* _TASK REQUIREMENTS_
Pictures excluded, please transcribe exactly the lines from the one with "Given: Click the 'CUSTOM SIZE' value cell" through the end of the records below, and nothing more.

* _Dataset records_

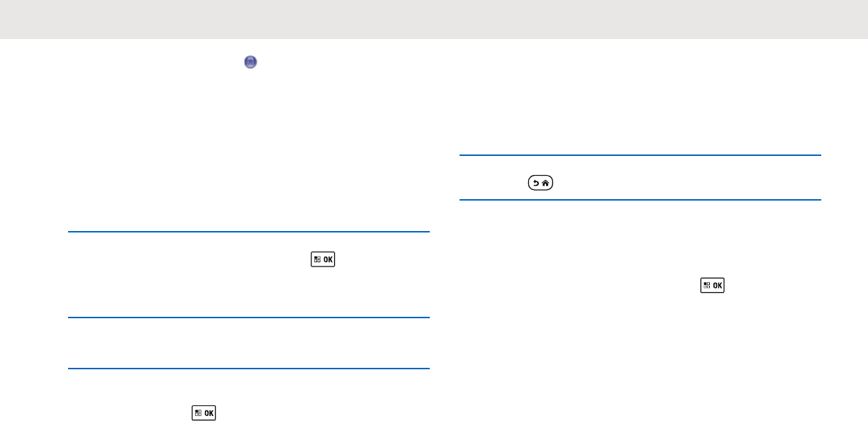Click the Menu/OK key below the lowest left line
This screenshot has height=421, width=868.
(x=204, y=412)
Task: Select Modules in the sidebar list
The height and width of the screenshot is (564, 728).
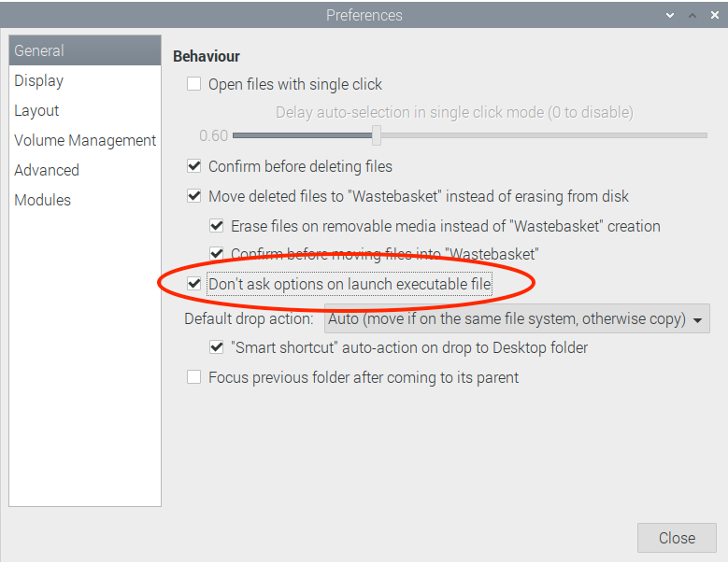Action: [42, 200]
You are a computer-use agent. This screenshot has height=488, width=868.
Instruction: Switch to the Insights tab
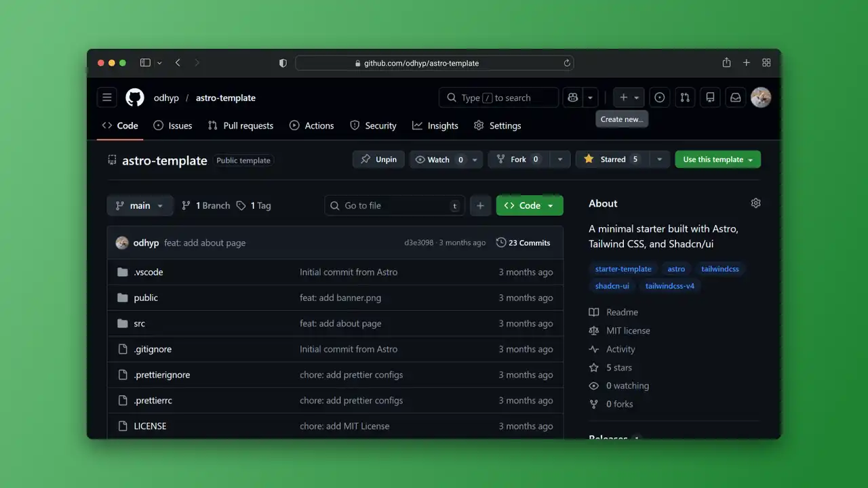(435, 125)
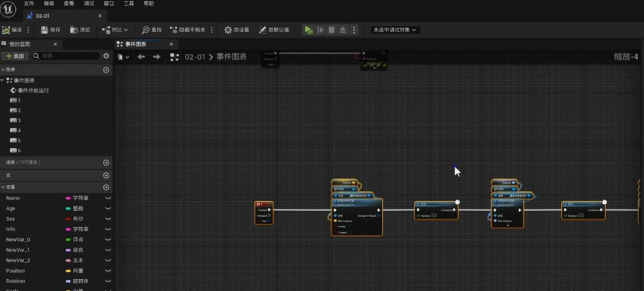Open Class Defaults (类默认值)
Screen dimensions: 644x291
[274, 30]
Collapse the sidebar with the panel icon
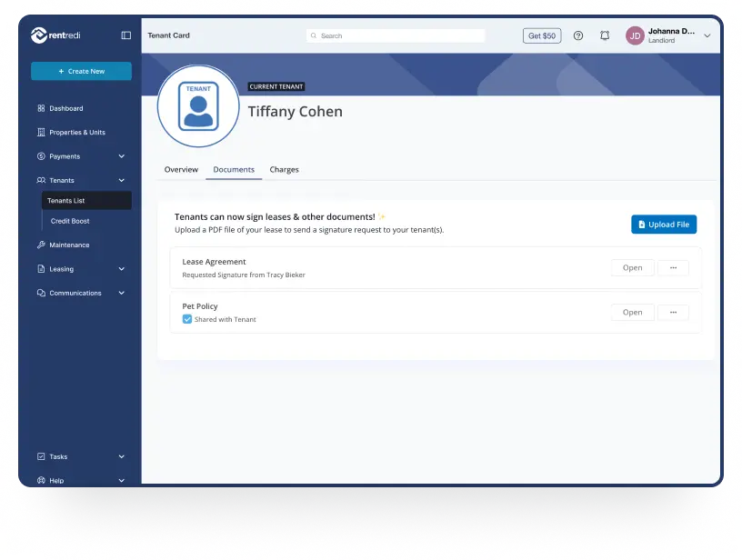The image size is (742, 560). click(126, 35)
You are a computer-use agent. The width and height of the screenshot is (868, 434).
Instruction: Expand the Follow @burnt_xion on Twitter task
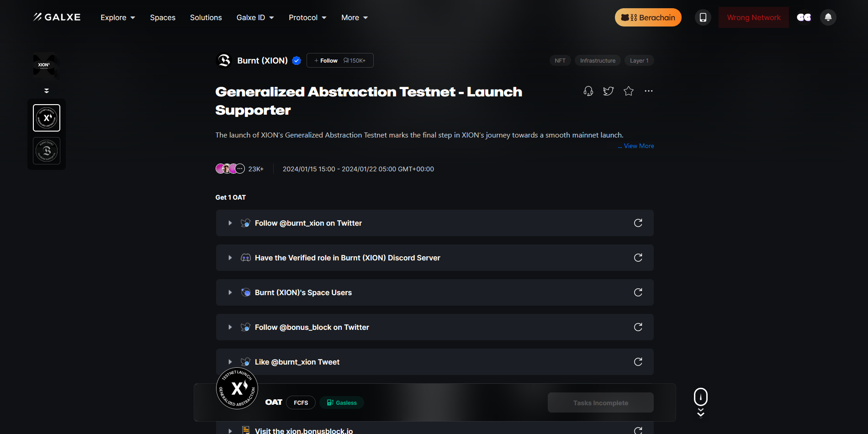tap(230, 223)
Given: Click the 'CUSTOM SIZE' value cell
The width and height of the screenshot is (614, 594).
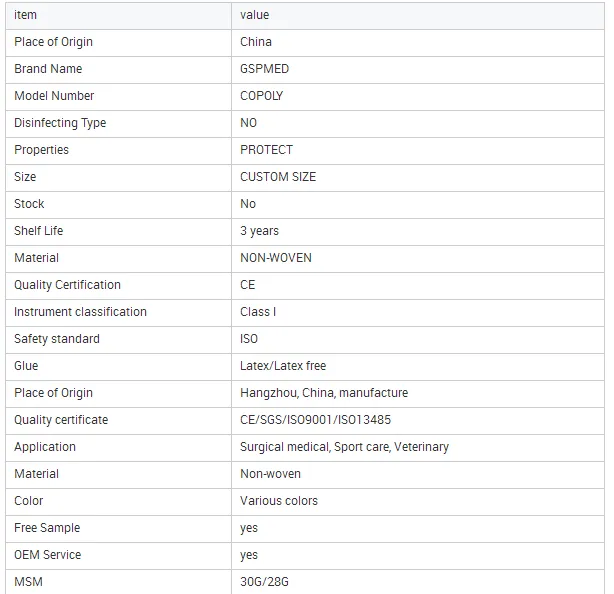Looking at the screenshot, I should point(278,177).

* _EXERCISE SOLUTION_
Given: Click the 'CUSTOM SIZE' value cell
The width and height of the screenshot is (614, 594).
Looking at the screenshot, I should point(278,177).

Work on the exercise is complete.